__JOBS__.
a) Answer these questions using the Mr. Lonely article below, one answer per line, marked (i), (ii) and (iii):
(i) Which record label released the single?
(ii) Who plays pedal steel guitar on the recording?
(iii) Which publication does Jacklyn Krol write for?
b) In the Mr. Lonely article below, write out everything from "Midland singles chronology" down to "and Shane McAnally." again, updated so that "lead single" becomes "first single".
c) Translate this sentence from the Mr. Lonely article below into Spanish: "Midland's road band guitarist Luke Cutchen plays lead guitar, and session musician Paul Franklin contributes on pedal steel guitar."

Single by Midland

from the album Let It Roll
- Released: April 15, 2019
- Genre: Country
- Length: 3:00
- Label: Big Machine
- Songwriter(s): Mark Wystrach; Jess Carson; Cameron Duddy; Josh Osborne; Shane McAnally;
- Producer(s): Josh Osborne; Shane McAnally; Dann Huff;

Midland singles chronology
| "Burn Out" (2018) | "Mr. Lonely" (2019) | "Cheatin' Songs" (2020) |

= Mr. Lonely (Midland song) =

"Mr. Lonely" is a song performed by the American country music band Midland. It is the lead single to their second studio album Let It Roll. The band wrote the song with Josh Osborne and Shane McAnally.

==Content and history==
Band members Mark Wystrach, Jess Carson, and Cameron Duddy wrote the song with Shane McAnally and Josh Osborne, both of whom co-produced the recording with Dann Huff. Midland's road band guitarist Luke Cutchen plays lead guitar, and session musician Paul Franklin contributes on pedal steel guitar.

Marissa R. Moss of Rolling Stone Country described the song as " a mischievous, Texas dance hall-inspired tune in the spirit of Eddie Rabbitt" and "a tongue-in-cheek ode to embracing the role of the being someone’s late-night phone call when their other date went south." Taste of Country writer Jacklyn Krol said of the song that "The beat is retro country, but the song's lyric about a charming rogue trying to hook up with other men's women is relevant to any period" and called it an "uptempo country hall dance tune".

__AVAILABLE DATA__.
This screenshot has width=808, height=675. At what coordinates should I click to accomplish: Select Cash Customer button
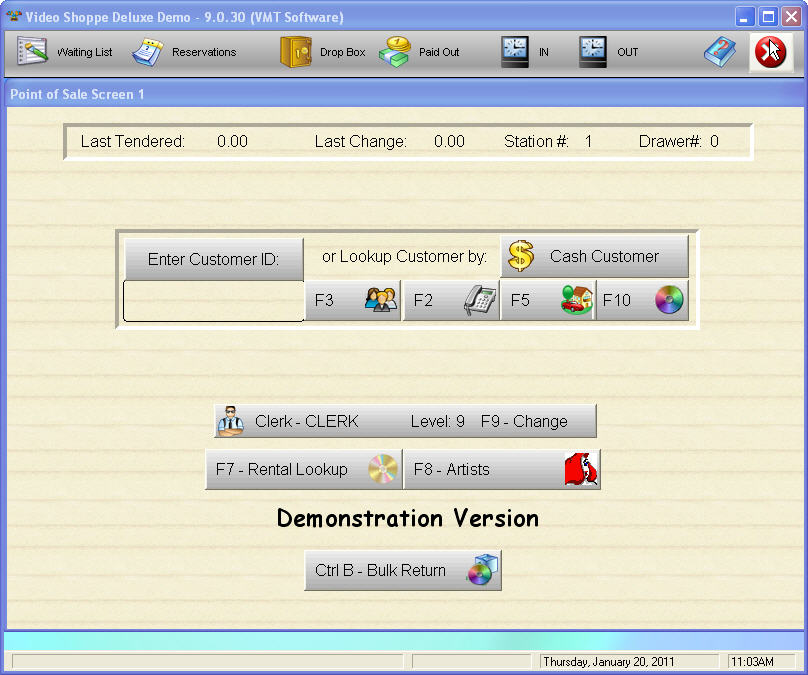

__EXPECTED ANSWERS__.
a)
(i) Big Machine
(ii) Paul Franklin
(iii) Taste of Country

b)
Midland singles chronology
| "Burn Out" (2018) | "Mr. Lonely" (2019) | "Cheatin' Songs" (2020) |

= Mr. Lonely (Midland song) =

"Mr. Lonely" is a song performed by the American country music band Midland. It is the first single to their second studio album Let It Roll. The band wrote the song with Josh Osborne and Shane McAnally.

c) Luke Cutchen, guitarrista de la banda de gira de Midland, toca la guitarra principal, y el músico de sesión Paul Franklin aporta la guitarra pedal steel.